■ **Written request**:
List each line of the records below that contains the word "icon", copying every such line in full.

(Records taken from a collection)
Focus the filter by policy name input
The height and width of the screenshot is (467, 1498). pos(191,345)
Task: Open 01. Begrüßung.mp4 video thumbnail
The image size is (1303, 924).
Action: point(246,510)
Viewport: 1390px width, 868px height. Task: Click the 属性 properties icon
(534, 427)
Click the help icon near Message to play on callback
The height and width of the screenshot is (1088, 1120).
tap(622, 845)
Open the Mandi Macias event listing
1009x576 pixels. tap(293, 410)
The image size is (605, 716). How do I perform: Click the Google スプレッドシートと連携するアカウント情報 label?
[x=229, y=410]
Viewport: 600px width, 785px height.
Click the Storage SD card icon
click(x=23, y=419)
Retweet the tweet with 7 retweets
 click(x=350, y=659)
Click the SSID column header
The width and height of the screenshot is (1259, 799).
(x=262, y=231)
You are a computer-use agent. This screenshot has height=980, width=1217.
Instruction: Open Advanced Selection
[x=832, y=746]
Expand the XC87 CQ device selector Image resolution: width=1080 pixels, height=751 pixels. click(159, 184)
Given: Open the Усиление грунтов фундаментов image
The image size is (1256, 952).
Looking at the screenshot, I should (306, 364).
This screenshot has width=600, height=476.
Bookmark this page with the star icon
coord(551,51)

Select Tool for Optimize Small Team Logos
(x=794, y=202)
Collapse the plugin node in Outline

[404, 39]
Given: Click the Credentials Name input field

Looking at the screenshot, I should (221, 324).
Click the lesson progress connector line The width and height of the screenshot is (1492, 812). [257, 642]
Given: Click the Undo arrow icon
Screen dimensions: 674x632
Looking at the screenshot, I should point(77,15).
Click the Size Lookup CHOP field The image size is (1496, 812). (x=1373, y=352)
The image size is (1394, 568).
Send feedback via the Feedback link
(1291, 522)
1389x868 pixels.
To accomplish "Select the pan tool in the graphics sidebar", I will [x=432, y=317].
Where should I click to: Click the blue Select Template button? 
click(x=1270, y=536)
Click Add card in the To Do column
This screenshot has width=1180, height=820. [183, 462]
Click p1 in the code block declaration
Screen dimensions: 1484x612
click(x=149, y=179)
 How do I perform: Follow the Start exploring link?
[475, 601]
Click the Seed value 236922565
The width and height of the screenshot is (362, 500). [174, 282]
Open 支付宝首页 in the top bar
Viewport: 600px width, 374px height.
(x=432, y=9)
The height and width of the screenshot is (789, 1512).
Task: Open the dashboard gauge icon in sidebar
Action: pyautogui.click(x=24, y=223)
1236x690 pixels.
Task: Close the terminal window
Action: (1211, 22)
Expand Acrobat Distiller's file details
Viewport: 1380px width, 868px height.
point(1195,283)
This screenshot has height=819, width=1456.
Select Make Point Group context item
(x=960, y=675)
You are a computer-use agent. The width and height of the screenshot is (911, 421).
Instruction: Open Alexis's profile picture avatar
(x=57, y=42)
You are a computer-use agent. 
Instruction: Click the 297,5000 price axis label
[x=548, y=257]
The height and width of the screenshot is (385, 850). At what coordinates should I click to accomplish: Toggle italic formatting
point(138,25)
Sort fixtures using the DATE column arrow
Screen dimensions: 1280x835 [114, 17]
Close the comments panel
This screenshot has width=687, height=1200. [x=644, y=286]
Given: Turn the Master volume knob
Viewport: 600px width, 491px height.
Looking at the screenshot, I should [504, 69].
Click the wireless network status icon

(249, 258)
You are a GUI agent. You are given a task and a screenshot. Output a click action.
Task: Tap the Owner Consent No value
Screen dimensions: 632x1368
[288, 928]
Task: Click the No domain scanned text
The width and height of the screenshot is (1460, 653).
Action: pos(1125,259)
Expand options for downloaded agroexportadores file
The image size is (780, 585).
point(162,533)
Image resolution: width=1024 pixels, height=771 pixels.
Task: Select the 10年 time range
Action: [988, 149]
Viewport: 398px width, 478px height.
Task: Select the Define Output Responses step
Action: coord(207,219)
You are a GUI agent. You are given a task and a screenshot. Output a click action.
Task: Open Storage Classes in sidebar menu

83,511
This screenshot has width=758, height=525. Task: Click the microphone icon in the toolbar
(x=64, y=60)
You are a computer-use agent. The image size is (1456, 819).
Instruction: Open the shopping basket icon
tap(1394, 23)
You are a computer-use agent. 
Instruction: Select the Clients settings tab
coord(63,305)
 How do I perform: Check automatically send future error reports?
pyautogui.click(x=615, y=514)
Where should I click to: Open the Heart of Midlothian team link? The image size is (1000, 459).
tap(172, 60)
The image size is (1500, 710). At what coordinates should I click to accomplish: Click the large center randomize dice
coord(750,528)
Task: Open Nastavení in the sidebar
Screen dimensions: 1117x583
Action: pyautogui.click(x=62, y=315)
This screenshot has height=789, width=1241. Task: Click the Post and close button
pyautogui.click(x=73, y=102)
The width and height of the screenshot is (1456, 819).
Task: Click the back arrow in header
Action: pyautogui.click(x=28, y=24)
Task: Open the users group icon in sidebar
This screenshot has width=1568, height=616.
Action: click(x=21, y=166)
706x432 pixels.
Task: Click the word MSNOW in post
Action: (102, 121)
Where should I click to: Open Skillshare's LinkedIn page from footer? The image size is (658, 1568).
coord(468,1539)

■ **Exercise answer**:
Viewport: 1390px width, 868px height. Task: Click the 属性 properties icon
Click the help icon near Message to play on callback
Click the Storage SD card icon
Bookmark this page with the star icon
Given: Click the Undo arrow icon
Task: Open the dashboard gauge icon in sidebar
Click the wireless network status icon
This screenshot has width=758, height=525. Task: Click the microphone icon in the toolbar
Instruction: Open the shopping basket icon
Task: Open the users group icon in sidebar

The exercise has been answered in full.